Com base em artigo do jornal “The New York Times”, Nussenzveig mostrou dados compilados de patentes depositadas nos EUA entre 2011 e 2014. De acordo com esse levantamento, mais da metade (53%) dos indivíduos inovadores têm idades entre 47 e 60 anos, o que desmente a afirmação de Zuckerberg.
Rotina castra a criatividade
Porém, para desfrutar dos conhecimentos acumulados na hora de exercer a criatividade depois dos 50, é preciso lançar mão de um conceito apresentado pelo professor, consultor de carreira e coach Emerson Weslei Dias, que possui MBA Internacional em Gestão Estratégica de Pessoas pela FGV (Fundação Getulio Vargas): amplitude de repertório. “Quanto mais fontes [de conhecimento] você tiver, mais condições terá de ser criativo”, afirma Dias.
“E, em relação às pessoas mais velhas, o único conselho válido é que elas devem continuar ampliando seu repertório”, diz. “Ao passo que ficamos mais velhos, tendemos naturalmente a não arriscar tanto, a frequentar os mesmos lugares de sempre. Criamos uma rotina, a chamada zona de conforto, que acaba nos castrando a criatividade.”
"A divergência é o que nos faz ter amplitude de repertório, assim como a quantidade de informações, leituras e experiências reunidas ao longo da vida"
A recomendação, assim, é “fazer coisas diferentes”. “Uma questão que sempre coloco é: quando foi a última vez que você fez alguma coisa pela primeira vez? Isso é que nos mantém criativos.”
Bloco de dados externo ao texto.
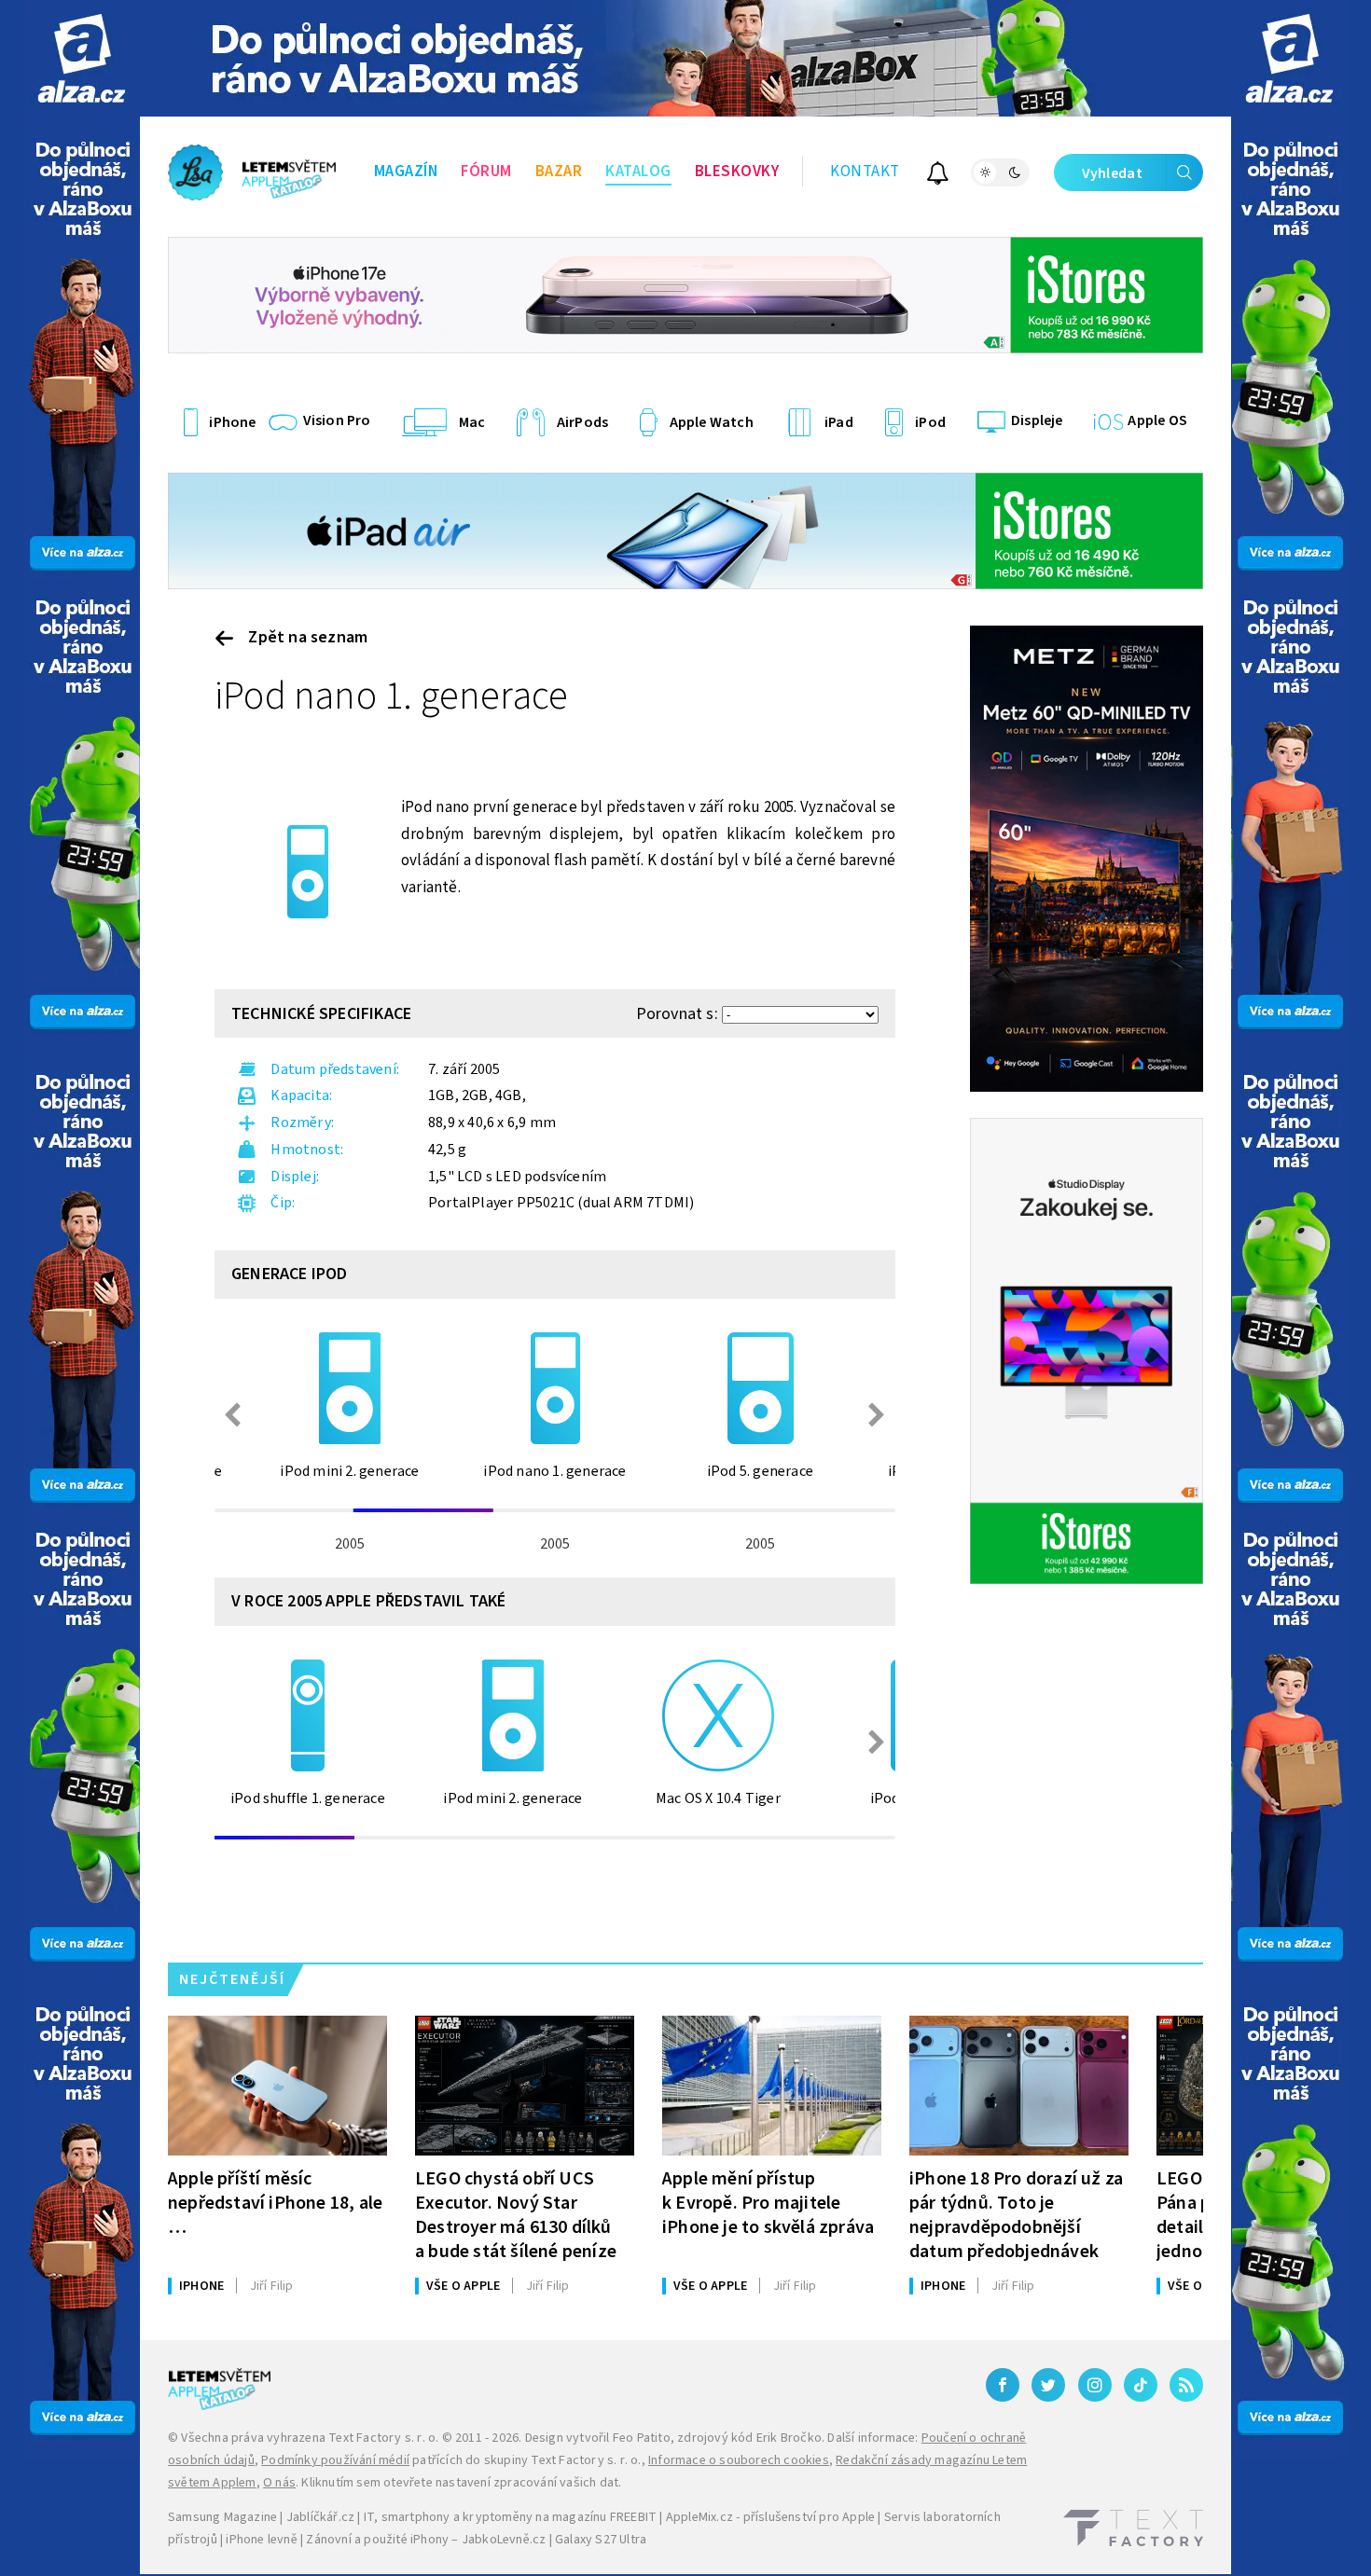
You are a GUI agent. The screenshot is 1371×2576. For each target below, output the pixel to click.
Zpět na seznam (305, 637)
Outra dica de Weslei Dias para não perder o pique da criatividade é “não deixar de ter contato com pessoas mais jovens, adolescentes, crianças”. “Alguém de 60 anos, mesmo que não concorde muito com as ideias dos mais jovens, precisa ao menos saber o que eles estão discutindo, o que costumam ler”, afirma.
“Nesse caso, esse público representa o divergente para os mais velhos. E, quanto mais eu conseguir divergir, mais criativo eu serei. A divergência é o que nos faz ter amplitude de repertório, assim como a quantidade de informações, leituras e experiências reunidas ao longo da vida”, complementa.
Criatividade: o exemplo de Gal Costa, 73 anos
Se já falamos muito do universo das ciências, um pulinho no mundo das artes pode nos confirmar os pontos de vista desses especialistas.
Há muito Gal Costa, hoje com 73 anos, é reconhecida como uma das maiores cantoras brasileiras não só por sua voz, mas também por gravar novos e bons compositores.
Créditos: Silvio Tanaka / Flickr
Assim, de quatro anos para cá, em seus novos trabalhos, a cantora segue interpretando autores das novas gerações, como Mallu Magalhães, de 26 anos, e Marcelo Camelo, de 41.
No ano passado, montou uma banda com nomes de ponta de uma leva recente de músicos brasileiros, caso de Mauricio Fleury, de 37 anos, guitarrista e tecladista da icônica banda Bixiga 70. Literalmente, então, Gal nos dá um ótimo exemplo da amplitude de repertório a que Emerson Weslei Dias se refere.